Un estudio publicado el 3 de junio en la revista Molecular Psychiatry analizó qué ocurre en el cerebro durante la abstinencia del alcohol. Los científicos observaron que, tras un periodo sin consumirlo, algunos ratones mostraban una mayor tendencia a seguir buscando y bebiendo alcohol incluso cuando este resultaba desagradable.

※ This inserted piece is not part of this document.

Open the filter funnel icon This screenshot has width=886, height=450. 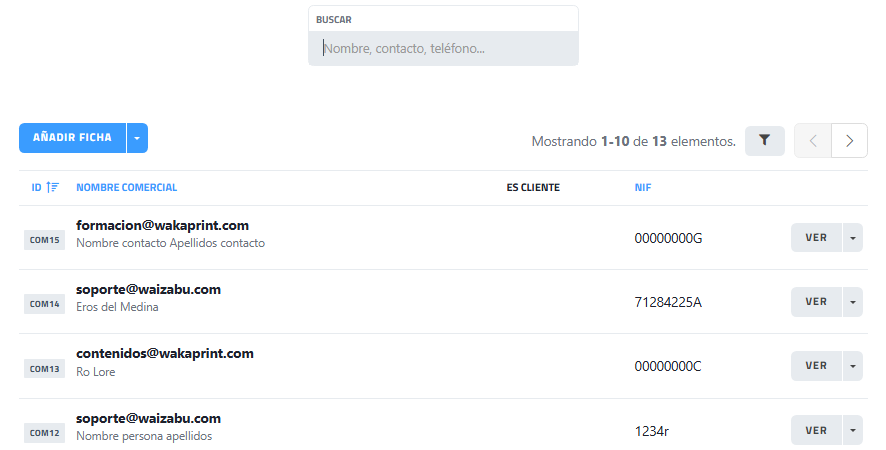[764, 141]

Durante 14 días, los ratones tuvieron acceso al alcohol en sesiones de una hora y después pasaron 28 días sin consumirlo. Más tarde, los investigadores añadieron quinina para darle un sabor cada vez más amargo.
Una señal en el cerebro
Tras el periodo de abstinencia, los ratones regresaron al lugar donde antes recibían alcohol. Esta vez solo había agua, pero algunos seguían intentando beber, un comportamiento que los investigadores interpretaron como una búsqueda de alcohol. Mientras lo hacían, midieron la actividad del BNST, una región cerebral relacionada con este comportamiento.

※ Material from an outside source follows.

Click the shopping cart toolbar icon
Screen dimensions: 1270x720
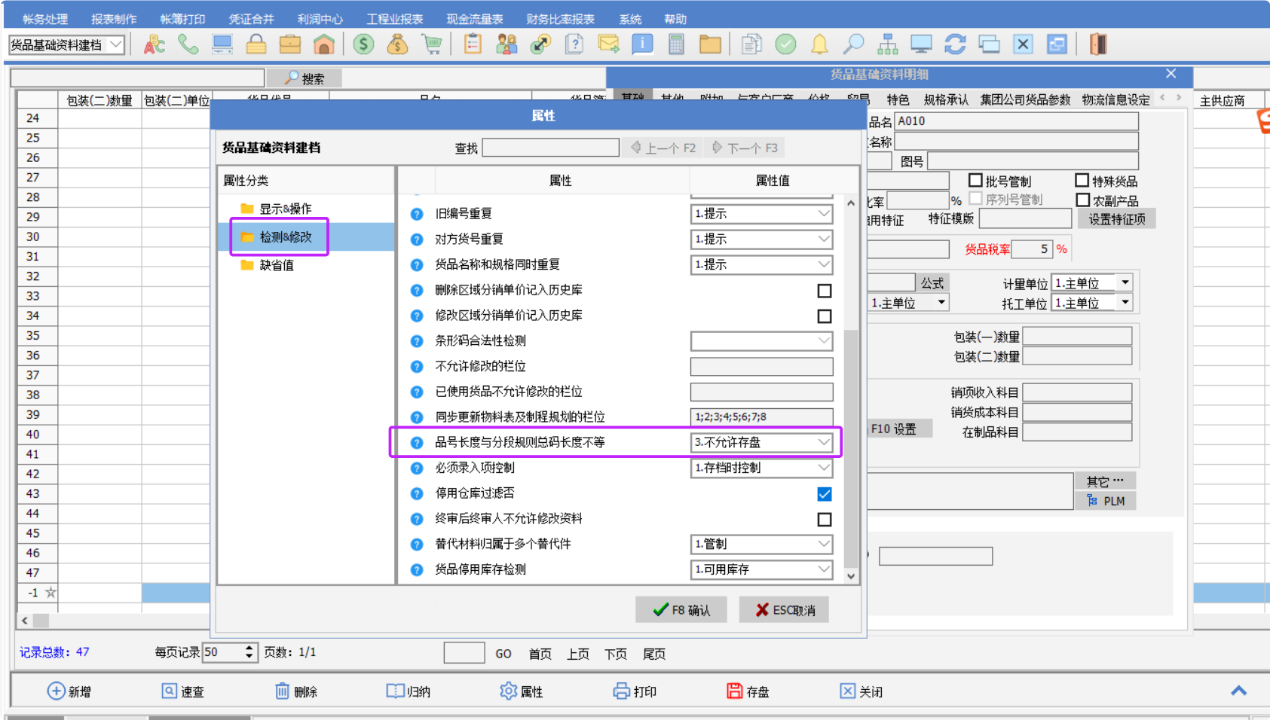pyautogui.click(x=432, y=44)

Más tarde, volvieron a ofrecerles alcohol con quinina. Los animales que continuaron bebiéndolo, pese al sabor desagradable, ya habían mostrado una mayor actividad en esta región durante la búsqueda.
¿Por qué importa?
El abuso de alcohol sigue siendo un grave problema de salud pública en Estados Unidos. En 2024, las muertes relacionadas con su consumo fueron 4,5 veces más numerosas que las atribuidas a los opioides, mientras que alrededor del 10 % de los estadounidenses desarrolla un trastorno por consumo de alcohol, lo que equivale a casi 30 millones de personas. Entender mejor el papel del BNST podría ayudar a encontrar nuevas vías de tratamiento para el trastorno por consumo de alcohol, señala The Conversation.
Sin embargo, el estudio no demuestra que esa actividad cerebral sea la causa directa de este comportamiento, por lo que los autores señalan que serán necesarias nuevas investigaciones para entender mejor el mecanismo.